Friday, March 04, 2022

Tissue Issue

        When my husband's mother passed away several years ago, he and his sister were still working at jobs and their time limited. I had already retired, so I took on the duty of emptying his mom's kitchen cabinets, dresser drawers, closets and anything else that needed to be emptied.

        I spent several days alone in my mother-in-law's house, mostly in her bedroom, sifting through everything from nightgowns to slips to pantyhose to make-up and jewelry. From the closet I pulled out familiar sweaters, jackets, trousers, and like-new dresses. As I continued performing this tearful task, a pattern began to emerge.

       Inside at least one pocket of every garment, I found a wadded-up Kleenex. Every sweater, jacket, pair of pants, or dress that sported a pocket, held a crushed white tissue; winter coats included. By the time I finished sorting an eighty-two-year-old's entire wardrobe and deciding which ones to give to family or donate to charity, the bed contained piles of clothes and the wastebasket held a mound of white fluff.

        Weeks later on a Sunday morning, I sat on the cushioned pew of a Baptist church and began searching for a Kleenex. I slid my hand into the pocket of my black dress coat and pulled out a wad of not one, two, or three, but a total of four tissues -- three white and one light blue. Momentarily distracted from the sermon, I thought perhaps I needed to do some snooping, so when time permitted, I went to my own closet where yet again a pattern emerged.

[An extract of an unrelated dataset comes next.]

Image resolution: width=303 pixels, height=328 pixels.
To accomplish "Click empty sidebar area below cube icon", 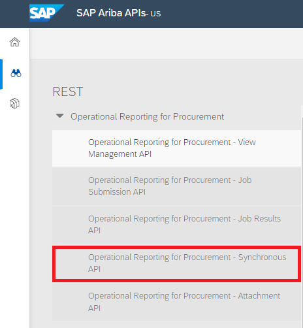I will coord(14,218).
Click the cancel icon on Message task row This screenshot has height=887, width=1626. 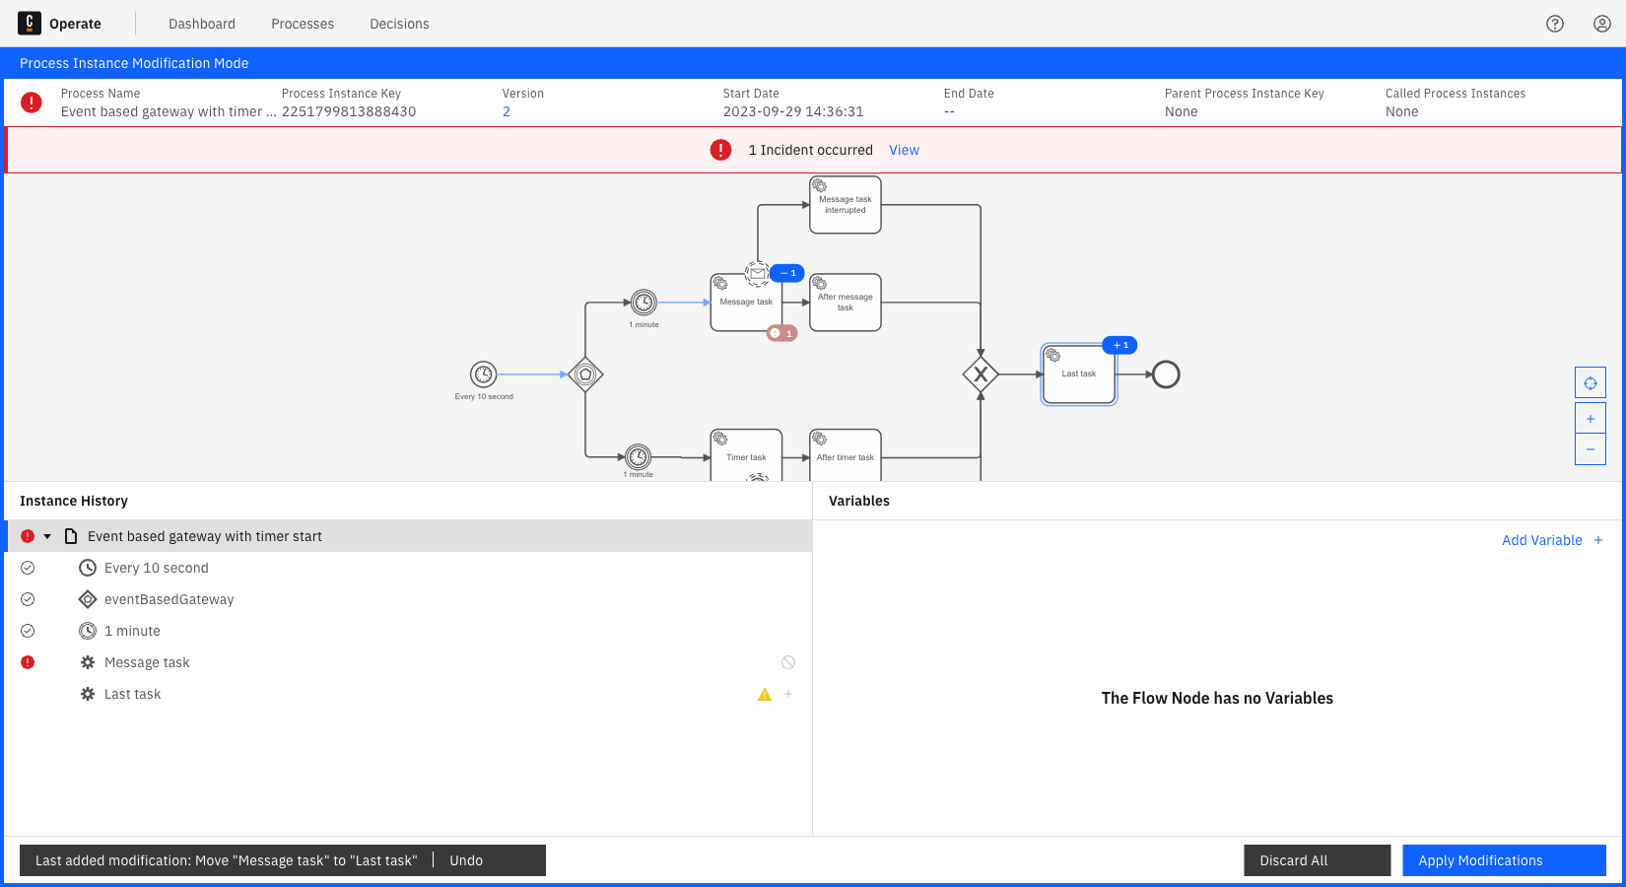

        While confiscating more of the same from one pocket after another, I decided to relieve every garment of its crumpled debris. I rifled through skirts, robes, and at least a dozen hoodies. I tended to this ritual fully cognizant that my odd actions would probably stump Sigmund Freud. Nevertheless, I continued on until my mission was completed. I also pledged to refrain from a habitual mindless maneuver that, in the end, has the potential of giving the illusion of mindlessness.

        Even now, many years later, when I reflexively start to hide a tissue in its customary resting place, I remember my mother-in-law and catch myself. At bedtime as I change into my pajamas, I check for surprises in my pockets. Most of the time, I arrest the tissue issue altogether by simply throwing it away after the first use. After all, Puffs are relatively inexpensive and easy to come by.

        When my name is called and I join other tissue users who have pre-deceased me, I will leave much behind that might raise an eyebrow -- handwritten scribbles on bits of paper, song lyrics without music notes, boocoodles of silly stories like this one, and other curiosities but of this I am certain:  Whomever is saddled with the tiresome chore of sorting through my belongings at the end of my ride, will not find a single wadded-up Kleenex in any pocket. Well, maybe just one.